# CHEF DANIEL BOULARD´s BLACK FOREST IN A GLASS



## margcata (Sep 18, 2011)

This innovative light dessert has all the flavours of a classic Black Forest Cake ... French Restaurateur, Author and Chef Daniel Boulard located in NYC provided the recipe ...

By.
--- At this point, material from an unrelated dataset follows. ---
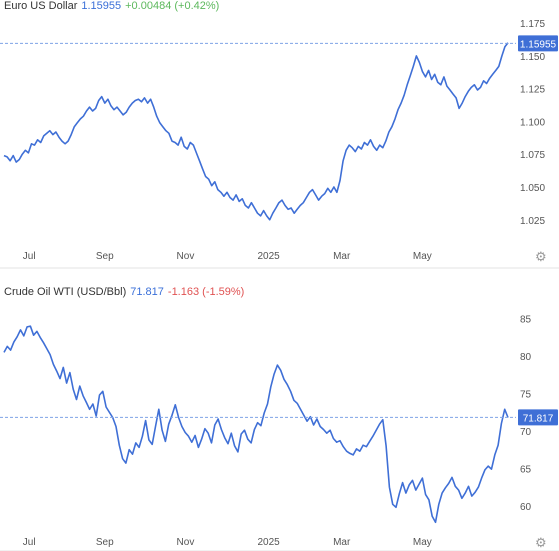  Describe the element at coordinates (342, 256) in the screenshot. I see `eurusd-x-tick-label: Mar` at that location.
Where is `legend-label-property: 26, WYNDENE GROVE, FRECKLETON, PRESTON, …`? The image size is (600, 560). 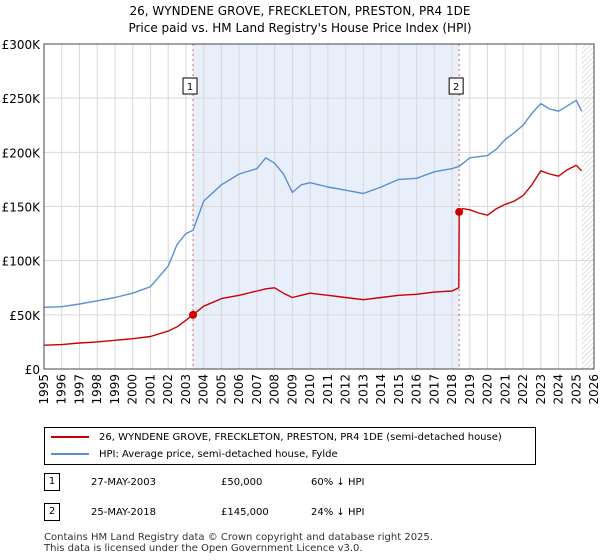
legend-label-property: 26, WYNDENE GROVE, FRECKLETON, PRESTON, … is located at coordinates (300, 438).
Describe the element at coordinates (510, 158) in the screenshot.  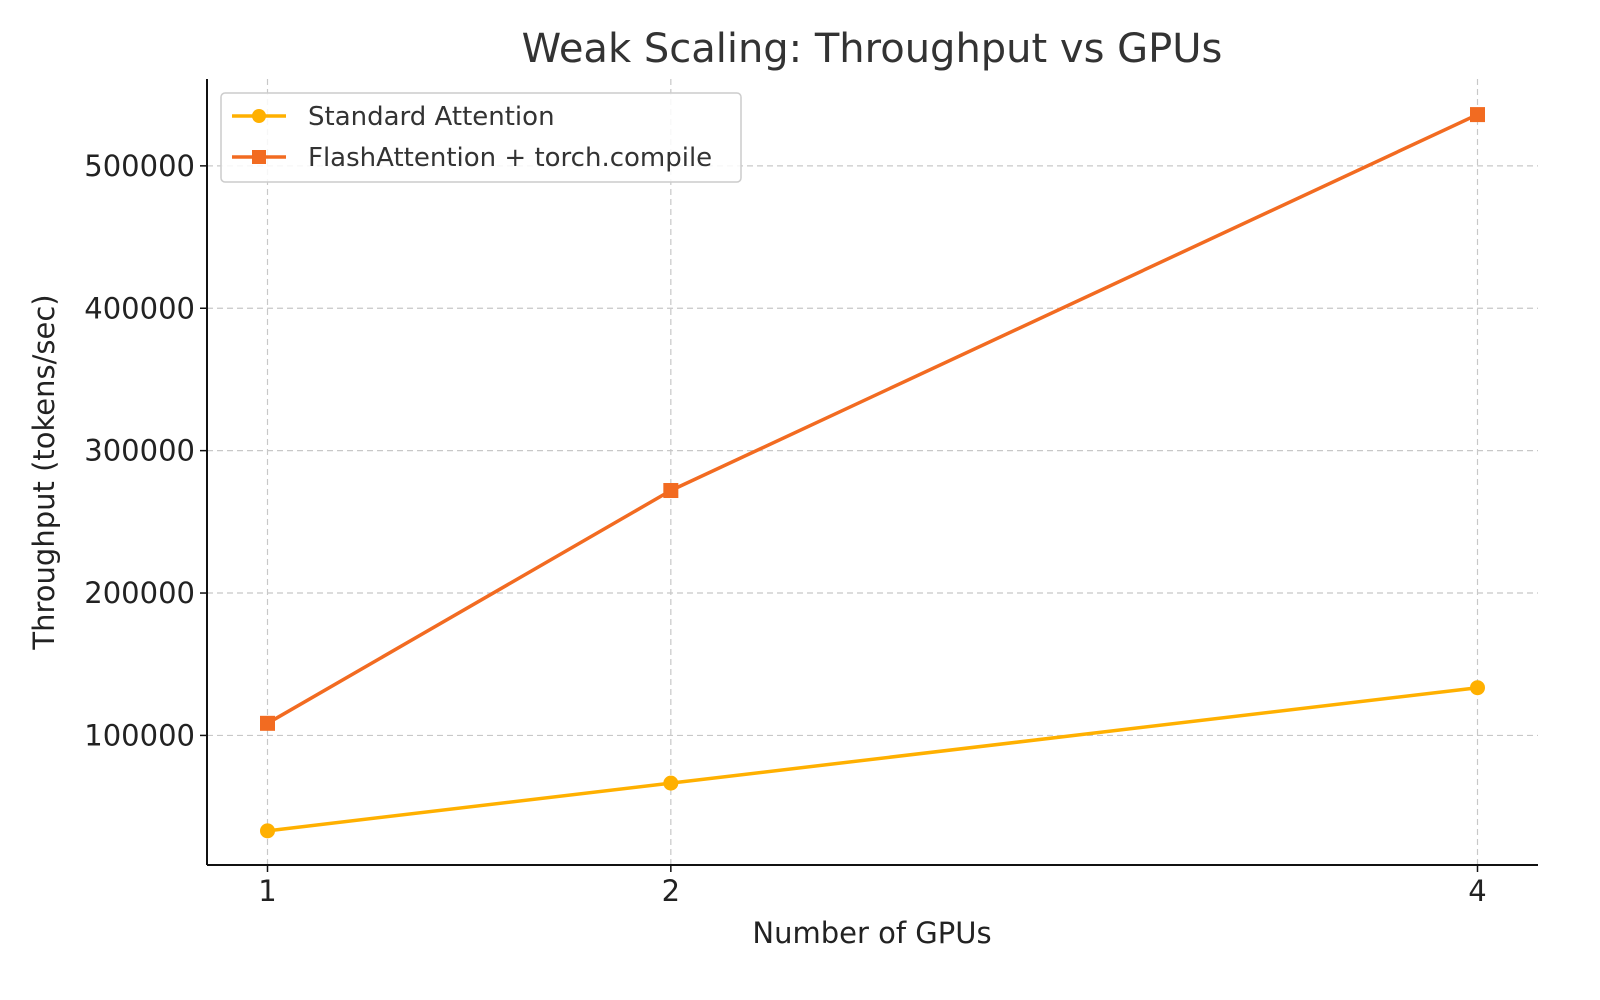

Margcata

8 Servings ...

3 CUPS MINERAL WATER

1 1/2  cups plus 1 tblsp sugar

2 pounds of fresh black cherries

8 tsps of Kirsch ( clear cherry brandy )

1) BRING 3 cups water and 1 1/2 cups sugar to boil in heavy large saucepan.

2) STIR UNTIL SUGAR DISSOLVES. Remove from the heat.

3) Mix in cherries and 6 tsps of the Kirsch clear cherry brandy.

4) Cool and cover, chill overnight.

5) Drain the cherries reserving the syrup and cherries separately.

6) Chill cherries.

7) pour syrup into 13 x 9 x 2 metal baking pan

8) freeze syrup until slushy whisking every 20 mins. ( total 1 hr 20 mins )

9) freeze cherry granité without stirring

10) using a fork, scrape surface of granité to form icy flakes ...

11) cover, freeze until ready to serve

12) whip cream with remaining 1 tblsp of sugar and 2 tsps of Kirsch in large bowl and whisk to soft peaks and then refrigerate and cover

13) spoon drained cherries into 8 large Martini glasses and top with the cherry granité and then with dark chocolate curls

14) Serve with assorted cookies, biscotti, espresso, Moscatel or Semi sweet Cava or a licor that suits you ... Very seasonal ... deep cherry red and white ...


----------



## chefedb (Apr 3, 2010)

Next Friday I am working with Chef Daniel's Sous from Palm Beach Cafe Boulard  Zach Bell.


----------